- Born: 1880 Akbulak, Ulugqat Township, Kizilsu Kyrgyz Autonomous Prefecture
- Died: 1963
- Occupation: Manaschy
- Known for: Recitation and preservation of the Epic of Manas

= Eshmat Mambetjusup =

Kyrgyz manaschy (1880–1963)

Eshmat Mambetjusup (also Eshmat Manbetjüsüp) (Kyrgyz: ەشمات مامبەتجۉسۉپ; Эшмат Мамбетжүсүп; 艾什玛特·玛木别特朱素普) was a notable Kyrgyz manaschy (a traditional reciter of the Epic of Manas) from China who was active in the late 19th and early 20th centuries. He is recognized for his role in preserving the oral traditions of the epic and as a direct student of the renowned master manaschy Japıy uulu Tynybek.

Although he was a "Qong Manaschi" capable of performing seven parts of the epic cycle, the recording project was cut short by his death in 1963. Only Manas, Semetey and parts of Seytek were recorded and parts were also lost during the cultural revolution.

== Biography ==
Mambetjusup was born in Akbulak, in the present day Ulugqat Township, Kizilsu Kyrgyz Autonomous Prefecture in 1880.
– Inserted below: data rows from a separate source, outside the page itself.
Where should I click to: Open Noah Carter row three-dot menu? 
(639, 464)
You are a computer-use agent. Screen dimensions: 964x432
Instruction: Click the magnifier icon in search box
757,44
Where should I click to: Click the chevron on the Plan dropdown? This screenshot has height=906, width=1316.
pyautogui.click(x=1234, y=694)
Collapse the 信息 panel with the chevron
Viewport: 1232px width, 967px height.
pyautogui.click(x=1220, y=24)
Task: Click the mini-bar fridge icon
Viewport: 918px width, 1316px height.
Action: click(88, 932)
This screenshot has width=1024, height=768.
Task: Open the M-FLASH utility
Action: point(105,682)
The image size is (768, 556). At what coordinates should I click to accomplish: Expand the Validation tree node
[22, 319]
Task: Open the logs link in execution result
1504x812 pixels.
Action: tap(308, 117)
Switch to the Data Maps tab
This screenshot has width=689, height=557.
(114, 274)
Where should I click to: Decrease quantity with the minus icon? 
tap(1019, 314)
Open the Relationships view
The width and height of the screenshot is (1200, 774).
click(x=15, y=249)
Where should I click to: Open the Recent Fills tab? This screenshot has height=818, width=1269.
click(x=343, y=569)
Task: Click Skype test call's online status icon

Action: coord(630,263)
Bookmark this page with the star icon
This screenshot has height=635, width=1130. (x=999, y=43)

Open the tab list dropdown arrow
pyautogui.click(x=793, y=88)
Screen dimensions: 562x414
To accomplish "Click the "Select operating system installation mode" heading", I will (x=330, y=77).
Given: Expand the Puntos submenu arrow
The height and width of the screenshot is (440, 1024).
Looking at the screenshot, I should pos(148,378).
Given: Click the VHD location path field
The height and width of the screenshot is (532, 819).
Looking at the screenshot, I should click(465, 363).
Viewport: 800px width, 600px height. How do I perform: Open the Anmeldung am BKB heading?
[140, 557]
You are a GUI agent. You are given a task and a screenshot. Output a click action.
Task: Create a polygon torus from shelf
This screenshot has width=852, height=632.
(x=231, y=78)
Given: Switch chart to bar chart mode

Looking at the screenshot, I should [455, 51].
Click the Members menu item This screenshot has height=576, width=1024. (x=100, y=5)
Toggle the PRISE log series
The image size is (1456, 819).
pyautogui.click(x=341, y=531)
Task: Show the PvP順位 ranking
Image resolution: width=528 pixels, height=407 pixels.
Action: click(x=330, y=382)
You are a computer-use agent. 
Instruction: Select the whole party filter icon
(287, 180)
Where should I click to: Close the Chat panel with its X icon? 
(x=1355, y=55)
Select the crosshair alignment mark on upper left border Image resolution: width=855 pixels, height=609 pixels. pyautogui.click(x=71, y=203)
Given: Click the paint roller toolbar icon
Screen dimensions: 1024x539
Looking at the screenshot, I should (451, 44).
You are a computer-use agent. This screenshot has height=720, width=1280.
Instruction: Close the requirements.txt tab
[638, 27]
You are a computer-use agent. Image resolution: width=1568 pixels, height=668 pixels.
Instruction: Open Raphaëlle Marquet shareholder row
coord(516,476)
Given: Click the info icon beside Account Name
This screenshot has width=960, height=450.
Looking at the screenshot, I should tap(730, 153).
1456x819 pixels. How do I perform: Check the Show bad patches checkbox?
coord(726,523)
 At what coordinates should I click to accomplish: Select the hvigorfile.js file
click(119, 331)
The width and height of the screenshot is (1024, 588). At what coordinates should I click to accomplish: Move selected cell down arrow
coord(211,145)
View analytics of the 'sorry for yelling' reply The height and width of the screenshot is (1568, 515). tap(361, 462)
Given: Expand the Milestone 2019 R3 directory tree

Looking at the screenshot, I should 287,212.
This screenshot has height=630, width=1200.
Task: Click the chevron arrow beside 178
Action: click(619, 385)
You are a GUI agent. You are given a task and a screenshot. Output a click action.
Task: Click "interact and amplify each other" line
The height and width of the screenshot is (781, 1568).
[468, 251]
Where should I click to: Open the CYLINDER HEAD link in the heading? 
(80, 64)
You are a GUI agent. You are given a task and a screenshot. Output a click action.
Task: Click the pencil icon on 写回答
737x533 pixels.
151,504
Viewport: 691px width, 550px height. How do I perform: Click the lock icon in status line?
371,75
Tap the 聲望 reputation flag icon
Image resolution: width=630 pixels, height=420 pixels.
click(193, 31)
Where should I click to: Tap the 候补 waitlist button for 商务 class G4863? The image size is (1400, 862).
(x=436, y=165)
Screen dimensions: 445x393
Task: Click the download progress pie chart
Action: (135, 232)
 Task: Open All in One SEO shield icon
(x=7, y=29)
Mambetjusup studied the art of reciting the Epic of Manas under the tutelage of Tynybek Japyy uulu. During his time with Tynybek, Mambetjusup honed his craft alongside other future master manaschys, including the celebrated Sagymbai Orozbak uulu and Jusubakun Apay.

== Legacy ==
Mambetjusup represents a crucial link in the cross-border transmission of the Manas epic. His renditions of the first three parts of the Manas epic cycle were recorded in the 1960s, though the first part was lost during the Cultural Revolution, and the remaining 11,070 lines of Semetey and Seytek recorderd in 1961 were finally published in 2003.